Le premier leitmotiv des discours médiatiques dominants que permet l’imposition du sensationnalisme est une construction essentialiste de l’Islam. L’essentialisation est l’opération de pensée consistant à homogénéiser une réalité plurielle, à la dé-historiciser et à la présenter ainsi reconstruite comme l’explication invariante à l’ensemble des événements et/ou des comportements des personnes censées avoir un lien avec cette réalité. Depuis de nombreuses années, cette construction essentialiste de l’Islam est diffusée par de multiples canaux avec comme conséquence un développement de l’islamophobie : l’Islam ainsi reconstruit est censé ne pas connaître de séparation entre le religieux et le politique avec en conséquence logique une allergie des musulmans à l’égard de la démocratie. Il serait basé sur une inégalité entre les sexes avec, comme résultat logique, un sexisme exacerbé des hommes musulmans et une soumission tout aussi prégnante des femmes musulmanes, il serait contradictoire avec la rationalité et produirait de ce fait une tendance plus forte à la fanatisation, etc.

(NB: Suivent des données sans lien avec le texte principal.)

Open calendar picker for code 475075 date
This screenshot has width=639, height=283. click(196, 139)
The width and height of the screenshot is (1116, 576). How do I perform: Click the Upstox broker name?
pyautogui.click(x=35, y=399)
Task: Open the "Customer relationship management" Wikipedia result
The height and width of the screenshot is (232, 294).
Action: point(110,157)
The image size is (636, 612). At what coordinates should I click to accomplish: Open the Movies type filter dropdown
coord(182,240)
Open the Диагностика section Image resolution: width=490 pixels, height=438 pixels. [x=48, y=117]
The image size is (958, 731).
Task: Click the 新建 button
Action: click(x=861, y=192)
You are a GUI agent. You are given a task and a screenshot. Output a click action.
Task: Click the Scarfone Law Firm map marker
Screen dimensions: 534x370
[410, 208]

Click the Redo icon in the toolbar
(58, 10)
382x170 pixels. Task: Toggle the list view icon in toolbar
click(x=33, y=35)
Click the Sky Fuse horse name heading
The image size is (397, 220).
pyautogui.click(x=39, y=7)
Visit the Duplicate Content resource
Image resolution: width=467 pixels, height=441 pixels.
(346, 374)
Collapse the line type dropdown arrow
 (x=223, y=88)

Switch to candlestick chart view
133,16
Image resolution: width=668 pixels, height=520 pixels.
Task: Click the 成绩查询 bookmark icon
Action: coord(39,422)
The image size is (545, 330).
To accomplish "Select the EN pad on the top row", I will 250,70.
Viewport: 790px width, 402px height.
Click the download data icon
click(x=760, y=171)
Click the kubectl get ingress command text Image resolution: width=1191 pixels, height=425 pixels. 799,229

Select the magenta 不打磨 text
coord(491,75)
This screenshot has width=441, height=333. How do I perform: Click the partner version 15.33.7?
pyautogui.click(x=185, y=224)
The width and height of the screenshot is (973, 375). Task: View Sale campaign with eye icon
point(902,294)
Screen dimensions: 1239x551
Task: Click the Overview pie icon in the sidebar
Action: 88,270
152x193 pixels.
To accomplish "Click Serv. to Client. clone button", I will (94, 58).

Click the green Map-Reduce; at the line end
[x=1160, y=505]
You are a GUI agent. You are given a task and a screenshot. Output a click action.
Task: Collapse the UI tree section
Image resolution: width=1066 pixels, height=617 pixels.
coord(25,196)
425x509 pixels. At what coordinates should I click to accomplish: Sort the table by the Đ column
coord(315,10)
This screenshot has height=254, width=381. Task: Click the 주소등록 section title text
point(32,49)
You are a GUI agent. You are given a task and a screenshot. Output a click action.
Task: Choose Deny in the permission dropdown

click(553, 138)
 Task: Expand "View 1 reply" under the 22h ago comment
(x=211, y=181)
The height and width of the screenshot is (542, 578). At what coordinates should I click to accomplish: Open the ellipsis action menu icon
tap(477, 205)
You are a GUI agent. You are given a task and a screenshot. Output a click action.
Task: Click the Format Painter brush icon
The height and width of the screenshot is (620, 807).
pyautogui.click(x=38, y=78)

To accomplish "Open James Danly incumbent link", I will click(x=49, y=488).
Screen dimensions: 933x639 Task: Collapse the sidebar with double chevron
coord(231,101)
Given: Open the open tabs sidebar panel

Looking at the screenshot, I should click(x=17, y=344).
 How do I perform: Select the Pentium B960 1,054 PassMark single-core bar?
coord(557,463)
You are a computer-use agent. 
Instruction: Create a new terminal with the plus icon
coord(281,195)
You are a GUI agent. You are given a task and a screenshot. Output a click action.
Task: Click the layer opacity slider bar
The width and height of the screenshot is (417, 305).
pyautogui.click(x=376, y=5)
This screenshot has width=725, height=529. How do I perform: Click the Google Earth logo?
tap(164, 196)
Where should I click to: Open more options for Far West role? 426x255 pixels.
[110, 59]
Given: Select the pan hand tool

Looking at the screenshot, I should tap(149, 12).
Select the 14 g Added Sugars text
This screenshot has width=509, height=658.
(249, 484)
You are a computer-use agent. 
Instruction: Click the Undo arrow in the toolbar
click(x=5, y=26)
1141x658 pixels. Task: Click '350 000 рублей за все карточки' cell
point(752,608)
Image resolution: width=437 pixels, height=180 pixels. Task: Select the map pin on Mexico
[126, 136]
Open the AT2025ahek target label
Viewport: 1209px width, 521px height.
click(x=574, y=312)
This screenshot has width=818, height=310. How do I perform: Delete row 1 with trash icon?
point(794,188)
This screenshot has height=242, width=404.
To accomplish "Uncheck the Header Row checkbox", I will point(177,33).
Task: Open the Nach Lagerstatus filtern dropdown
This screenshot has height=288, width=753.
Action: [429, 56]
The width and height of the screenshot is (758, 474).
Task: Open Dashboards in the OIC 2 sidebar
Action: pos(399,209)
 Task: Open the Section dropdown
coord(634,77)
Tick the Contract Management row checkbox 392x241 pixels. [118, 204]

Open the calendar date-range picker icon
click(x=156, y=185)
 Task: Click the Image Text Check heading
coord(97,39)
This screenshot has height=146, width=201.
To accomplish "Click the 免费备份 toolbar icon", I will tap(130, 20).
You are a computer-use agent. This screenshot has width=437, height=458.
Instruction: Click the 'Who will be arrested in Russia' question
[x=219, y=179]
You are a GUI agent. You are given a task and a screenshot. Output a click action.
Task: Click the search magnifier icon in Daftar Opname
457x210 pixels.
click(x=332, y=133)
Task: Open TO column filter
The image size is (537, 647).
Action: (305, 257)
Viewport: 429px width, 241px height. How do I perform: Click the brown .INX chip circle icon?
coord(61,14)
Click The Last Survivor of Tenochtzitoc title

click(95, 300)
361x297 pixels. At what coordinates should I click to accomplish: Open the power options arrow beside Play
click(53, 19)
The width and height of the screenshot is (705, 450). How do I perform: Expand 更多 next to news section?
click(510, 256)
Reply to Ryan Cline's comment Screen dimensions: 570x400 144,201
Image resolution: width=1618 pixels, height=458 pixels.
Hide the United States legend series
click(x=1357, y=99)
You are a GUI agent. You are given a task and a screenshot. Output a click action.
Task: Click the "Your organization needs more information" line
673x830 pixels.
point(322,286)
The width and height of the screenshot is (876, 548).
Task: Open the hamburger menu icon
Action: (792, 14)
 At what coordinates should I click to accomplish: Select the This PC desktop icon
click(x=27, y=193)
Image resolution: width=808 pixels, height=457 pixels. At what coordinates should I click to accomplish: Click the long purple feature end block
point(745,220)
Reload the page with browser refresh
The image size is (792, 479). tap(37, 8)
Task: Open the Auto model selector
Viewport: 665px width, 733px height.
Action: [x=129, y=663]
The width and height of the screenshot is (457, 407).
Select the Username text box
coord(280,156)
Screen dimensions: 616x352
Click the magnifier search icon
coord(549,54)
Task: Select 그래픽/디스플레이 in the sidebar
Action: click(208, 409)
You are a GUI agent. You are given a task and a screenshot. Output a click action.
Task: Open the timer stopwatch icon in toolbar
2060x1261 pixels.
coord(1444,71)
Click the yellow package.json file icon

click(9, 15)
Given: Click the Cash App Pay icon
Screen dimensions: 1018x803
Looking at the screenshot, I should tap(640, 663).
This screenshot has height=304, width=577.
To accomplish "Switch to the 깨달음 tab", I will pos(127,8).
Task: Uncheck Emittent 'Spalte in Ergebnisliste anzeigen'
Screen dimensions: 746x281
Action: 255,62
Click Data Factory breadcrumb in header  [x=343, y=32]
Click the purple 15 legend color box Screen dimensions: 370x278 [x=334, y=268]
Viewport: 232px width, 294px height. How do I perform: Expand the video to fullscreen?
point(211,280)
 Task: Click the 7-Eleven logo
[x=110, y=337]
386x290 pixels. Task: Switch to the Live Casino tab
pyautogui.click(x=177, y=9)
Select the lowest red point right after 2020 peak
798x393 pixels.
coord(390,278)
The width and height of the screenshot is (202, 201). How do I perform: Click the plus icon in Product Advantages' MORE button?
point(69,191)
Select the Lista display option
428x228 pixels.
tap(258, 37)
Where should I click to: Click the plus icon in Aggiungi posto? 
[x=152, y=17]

Une des conséquences du processus d’essentialisation est l’utilisation comme synonymes des termes « Islam » et « musulman ». Tous les comportements des musulmans peuvent de cette manière s’expliquer par cet Islam essentialisé. Le boxeur Mohammed Ali a répondu de manière lapidaire à ce type de raisonnement dans un échange célèbre avec un journaliste à propos des attentats du 11 septembre : « Comment vous sentez-vous à l’idée que vous partagez avec les suspects arrêtés par le FBI la même foi ?- Et vous, rétorqua-t-il, comment vous sentez-vous à l’idée qu’Hitler partageait la vôtre ? (7) »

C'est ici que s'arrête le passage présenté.